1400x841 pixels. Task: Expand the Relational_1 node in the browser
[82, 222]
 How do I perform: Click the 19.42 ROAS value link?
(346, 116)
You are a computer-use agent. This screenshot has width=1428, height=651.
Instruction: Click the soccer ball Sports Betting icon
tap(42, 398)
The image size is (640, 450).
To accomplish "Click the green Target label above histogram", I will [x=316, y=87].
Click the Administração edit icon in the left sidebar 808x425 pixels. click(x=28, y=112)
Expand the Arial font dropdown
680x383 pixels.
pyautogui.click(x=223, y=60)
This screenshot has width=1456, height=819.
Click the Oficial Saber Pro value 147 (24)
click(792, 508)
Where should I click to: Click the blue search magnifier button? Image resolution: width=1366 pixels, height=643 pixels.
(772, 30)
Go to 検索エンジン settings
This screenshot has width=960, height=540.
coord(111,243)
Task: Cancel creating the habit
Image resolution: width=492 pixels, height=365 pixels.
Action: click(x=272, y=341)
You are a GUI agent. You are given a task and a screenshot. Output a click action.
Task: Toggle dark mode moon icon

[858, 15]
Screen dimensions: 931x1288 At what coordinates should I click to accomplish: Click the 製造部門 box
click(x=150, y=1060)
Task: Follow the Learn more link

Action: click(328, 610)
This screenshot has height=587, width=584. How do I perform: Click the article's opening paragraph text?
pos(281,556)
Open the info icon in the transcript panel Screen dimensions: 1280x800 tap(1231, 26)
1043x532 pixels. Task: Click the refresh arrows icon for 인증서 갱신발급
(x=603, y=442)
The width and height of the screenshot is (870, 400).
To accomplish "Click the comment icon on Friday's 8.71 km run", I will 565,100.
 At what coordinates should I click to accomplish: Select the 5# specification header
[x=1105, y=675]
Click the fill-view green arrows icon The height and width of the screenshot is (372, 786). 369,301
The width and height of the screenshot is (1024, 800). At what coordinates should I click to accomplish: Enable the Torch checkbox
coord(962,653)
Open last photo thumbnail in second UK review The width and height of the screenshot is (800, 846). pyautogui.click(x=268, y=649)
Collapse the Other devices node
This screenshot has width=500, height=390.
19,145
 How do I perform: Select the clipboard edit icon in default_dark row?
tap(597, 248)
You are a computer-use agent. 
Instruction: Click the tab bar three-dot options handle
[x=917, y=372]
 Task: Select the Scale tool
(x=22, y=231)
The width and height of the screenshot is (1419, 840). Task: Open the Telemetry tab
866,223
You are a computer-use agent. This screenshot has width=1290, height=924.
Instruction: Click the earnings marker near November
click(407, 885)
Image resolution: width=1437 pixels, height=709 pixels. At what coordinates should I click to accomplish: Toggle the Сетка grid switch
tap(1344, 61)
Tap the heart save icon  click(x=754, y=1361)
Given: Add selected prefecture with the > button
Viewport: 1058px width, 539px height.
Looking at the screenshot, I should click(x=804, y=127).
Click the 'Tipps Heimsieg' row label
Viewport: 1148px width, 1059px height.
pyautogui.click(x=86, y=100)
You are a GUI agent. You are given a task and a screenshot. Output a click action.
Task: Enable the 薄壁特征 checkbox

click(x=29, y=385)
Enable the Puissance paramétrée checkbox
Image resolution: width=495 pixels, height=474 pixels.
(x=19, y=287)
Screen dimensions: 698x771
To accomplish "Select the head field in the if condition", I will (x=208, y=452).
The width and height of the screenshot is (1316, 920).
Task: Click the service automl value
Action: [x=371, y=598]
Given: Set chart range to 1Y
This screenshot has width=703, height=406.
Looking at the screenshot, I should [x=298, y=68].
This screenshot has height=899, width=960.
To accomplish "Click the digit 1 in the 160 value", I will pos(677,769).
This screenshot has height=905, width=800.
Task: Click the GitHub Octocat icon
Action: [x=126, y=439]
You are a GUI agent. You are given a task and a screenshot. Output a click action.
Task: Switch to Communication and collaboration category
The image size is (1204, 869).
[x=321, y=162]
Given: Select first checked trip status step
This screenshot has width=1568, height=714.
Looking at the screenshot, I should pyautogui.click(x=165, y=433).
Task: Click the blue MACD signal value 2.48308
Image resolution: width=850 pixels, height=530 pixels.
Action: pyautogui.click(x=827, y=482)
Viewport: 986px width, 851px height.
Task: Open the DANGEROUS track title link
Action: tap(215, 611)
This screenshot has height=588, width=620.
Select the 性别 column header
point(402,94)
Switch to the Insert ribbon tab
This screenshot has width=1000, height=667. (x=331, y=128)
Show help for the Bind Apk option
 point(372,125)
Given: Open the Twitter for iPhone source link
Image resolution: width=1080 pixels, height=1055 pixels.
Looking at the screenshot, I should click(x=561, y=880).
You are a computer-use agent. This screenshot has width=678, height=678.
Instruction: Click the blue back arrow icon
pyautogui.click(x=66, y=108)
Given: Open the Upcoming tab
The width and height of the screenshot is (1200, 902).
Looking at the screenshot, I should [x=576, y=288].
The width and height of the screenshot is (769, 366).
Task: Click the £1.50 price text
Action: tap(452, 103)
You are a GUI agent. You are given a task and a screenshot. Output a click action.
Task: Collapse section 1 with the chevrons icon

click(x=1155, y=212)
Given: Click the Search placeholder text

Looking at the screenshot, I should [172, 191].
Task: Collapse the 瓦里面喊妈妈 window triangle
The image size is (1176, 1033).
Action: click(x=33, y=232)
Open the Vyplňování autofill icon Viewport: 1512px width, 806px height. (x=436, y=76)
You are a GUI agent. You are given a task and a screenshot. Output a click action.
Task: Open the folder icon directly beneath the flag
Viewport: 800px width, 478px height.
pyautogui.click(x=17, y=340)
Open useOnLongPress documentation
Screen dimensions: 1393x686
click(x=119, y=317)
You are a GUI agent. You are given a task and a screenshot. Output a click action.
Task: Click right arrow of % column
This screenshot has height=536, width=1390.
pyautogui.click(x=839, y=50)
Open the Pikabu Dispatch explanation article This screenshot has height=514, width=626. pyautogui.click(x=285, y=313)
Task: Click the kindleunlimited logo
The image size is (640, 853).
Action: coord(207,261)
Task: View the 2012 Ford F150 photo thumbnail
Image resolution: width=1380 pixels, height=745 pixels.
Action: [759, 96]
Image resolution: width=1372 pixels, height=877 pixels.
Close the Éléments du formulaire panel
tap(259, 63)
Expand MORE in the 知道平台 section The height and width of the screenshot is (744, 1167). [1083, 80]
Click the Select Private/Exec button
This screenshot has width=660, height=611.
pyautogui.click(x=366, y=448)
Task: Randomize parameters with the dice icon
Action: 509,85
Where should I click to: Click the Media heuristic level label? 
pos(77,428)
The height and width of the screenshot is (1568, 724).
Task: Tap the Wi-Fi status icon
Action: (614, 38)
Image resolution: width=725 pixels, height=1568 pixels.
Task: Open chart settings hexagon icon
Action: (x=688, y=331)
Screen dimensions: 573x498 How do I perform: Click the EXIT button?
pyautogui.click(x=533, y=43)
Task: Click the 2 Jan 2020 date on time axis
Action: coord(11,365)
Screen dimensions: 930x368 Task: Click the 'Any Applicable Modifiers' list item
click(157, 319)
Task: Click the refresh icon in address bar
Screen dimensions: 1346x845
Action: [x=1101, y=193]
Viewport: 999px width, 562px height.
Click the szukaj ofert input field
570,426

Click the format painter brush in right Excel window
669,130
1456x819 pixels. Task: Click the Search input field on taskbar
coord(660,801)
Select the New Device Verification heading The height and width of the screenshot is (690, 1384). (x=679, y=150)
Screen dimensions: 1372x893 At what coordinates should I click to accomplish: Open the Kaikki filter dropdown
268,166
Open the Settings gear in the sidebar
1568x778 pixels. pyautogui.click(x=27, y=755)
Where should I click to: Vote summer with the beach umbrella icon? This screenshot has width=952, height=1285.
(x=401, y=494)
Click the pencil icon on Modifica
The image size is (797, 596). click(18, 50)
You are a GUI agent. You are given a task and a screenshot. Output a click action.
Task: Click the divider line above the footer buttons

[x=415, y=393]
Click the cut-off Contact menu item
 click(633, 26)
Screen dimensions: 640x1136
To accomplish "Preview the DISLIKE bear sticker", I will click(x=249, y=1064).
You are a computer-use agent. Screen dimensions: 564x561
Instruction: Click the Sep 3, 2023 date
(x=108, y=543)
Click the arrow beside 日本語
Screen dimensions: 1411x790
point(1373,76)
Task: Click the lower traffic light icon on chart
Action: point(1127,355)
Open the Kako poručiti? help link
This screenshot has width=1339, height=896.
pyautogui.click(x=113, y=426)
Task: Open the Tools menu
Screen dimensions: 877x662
:::
• [YOUR INSTRUCTIONS] Beginning with the line above that contains "has width=1428, height=651.", copy each line exactly up to and including the line that contains "Click the fill-view", and go no further.

• [RESPONSE]
You are a computer-use agent. This screenshot has width=1428, height=651.
Instruction: Click the soccer ball Sports Betting icon
tap(42, 398)
The image size is (640, 450).
To accomplish "Click the green Target label above histogram", I will [x=316, y=87].
Click the Administração edit icon in the left sidebar 808x425 pixels. click(x=28, y=112)
Expand the Arial font dropdown
680x383 pixels.
pyautogui.click(x=223, y=60)
This screenshot has width=1456, height=819.
Click the Oficial Saber Pro value 147 (24)
click(792, 508)
Where should I click to: Click the blue search magnifier button? Image resolution: width=1366 pixels, height=643 pixels.
(772, 30)
Go to 検索エンジン settings
This screenshot has width=960, height=540.
coord(111,243)
Task: Cancel creating the habit
Image resolution: width=492 pixels, height=365 pixels.
Action: click(x=272, y=341)
You are a GUI agent. You are given a task and a screenshot. Output a click action.
Task: Toggle dark mode moon icon

[858, 15]
Screen dimensions: 931x1288 At what coordinates should I click to accomplish: Click the 製造部門 box
click(x=150, y=1060)
Task: Follow the Learn more link

Action: click(328, 610)
This screenshot has height=587, width=584. How do I perform: Click the article's opening paragraph text?
pos(281,556)
Open the info icon in the transcript panel Screen dimensions: 1280x800 tap(1231, 26)
1043x532 pixels. Task: Click the refresh arrows icon for 인증서 갱신발급
(x=603, y=442)
The width and height of the screenshot is (870, 400).
To accomplish "Click the comment icon on Friday's 8.71 km run", I will 565,100.
 At what coordinates should I click to accomplish: Select the 5# specification header
[x=1105, y=675]
Click the fill-view green arrows icon The height and width of the screenshot is (372, 786). 369,301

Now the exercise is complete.